The 2020 census results shook up Congress this week. Based on shifting populations, the state of Texas gained two seats. Colorado, Florida, Montana, North Carolina and Oregon each gained a seat. At the same time, seven states each lost a seat: California, Illinois, Michigan, New York, Ohio, Pennsylvania and West Virginia.
Minnesota eked out the last seat in Congress by a mere 89 people, edging out New York to complete the 435 seats in the U.S. House of Representatives.
Next comes redistricting which will no doubt add to the fervor and fiery rhetoric about preserving our democracy and ensuring fair voting nationwide.
Redistricting is the process of redrawing the boundaries of legislative and congressional districts. This process happens every 10 years to adjust for population changes following the census. Put simply, voting districts are reshaped to ensure representation is proportionately distributed. In the Minnesota legislature right now, each senator currently represents about 80,000 persons, and each representative about 40,000.

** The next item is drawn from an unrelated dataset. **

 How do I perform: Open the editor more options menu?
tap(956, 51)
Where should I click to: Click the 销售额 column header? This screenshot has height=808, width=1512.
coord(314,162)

In Minnesota, the legislature controls the redistricting process. In theory, a set of district maps would be approved by the Minnesota House of Representatives and the Minnesota Senate, then signed into law by the governor.
Redistricting must be accomplished in time for the first state general election after each census, which would be the 2022 election in Minnesota. If the legislature and governor do not accomplish this, courts intervene to draw new legislative district lines.

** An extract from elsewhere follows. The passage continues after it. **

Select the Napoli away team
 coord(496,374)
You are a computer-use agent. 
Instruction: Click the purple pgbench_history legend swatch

Our 134 representatives include 59 Republicans, 70 Democrats and five others. Our 67 senators currently include 34 Republicans, 31 Democrats and two others. United we stand, but divided … well, we’ve seen how that goes.
With great power comes great responsibility.

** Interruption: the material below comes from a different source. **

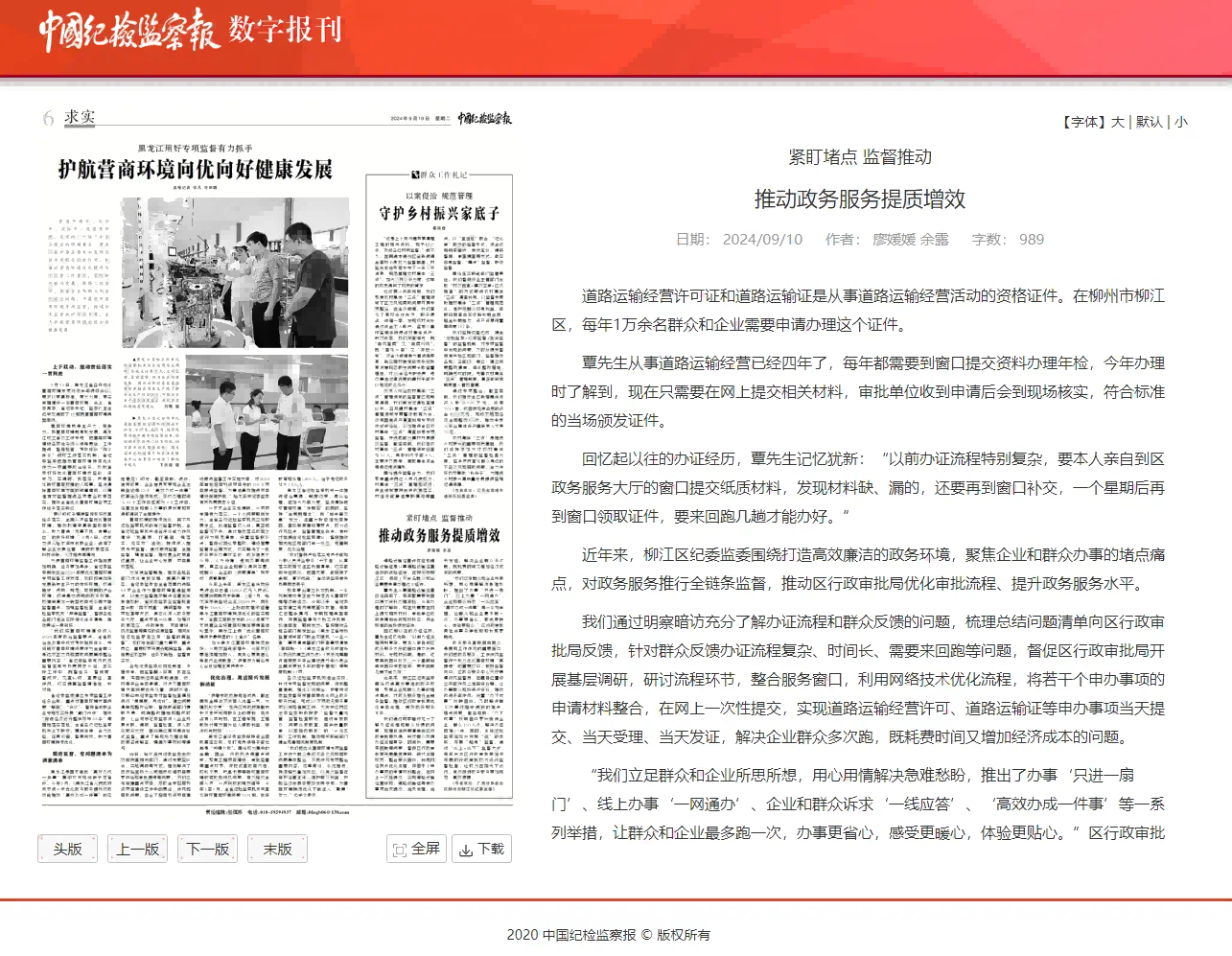Viewport: 1232px width, 956px height.
Task: Click the footer 中国纪检监察报 版权所有 text
Action: 609,935
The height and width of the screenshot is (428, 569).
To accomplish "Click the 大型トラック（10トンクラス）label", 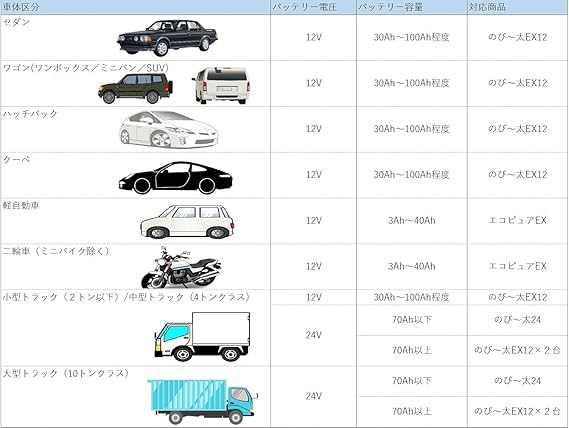I will (x=66, y=374).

As the non-partisan group League of Women Voters explains in their People Powered Fair Maps initiative, “Relying on politicians to fix the redistricting system is like putting the fox in charge of the henhouse.”
We need clear and impartial rules for redistricting to prevent gerrymandering and party or self-preservation. Or we need a neutral third party to weigh in.
While the state constitution requires the legislature provide final approval of maps, Minnesota should create a special commission to draft the district maps based on population numbers and not on voting tendencies or party alignment.
Voters should come first, not individual political aspirations.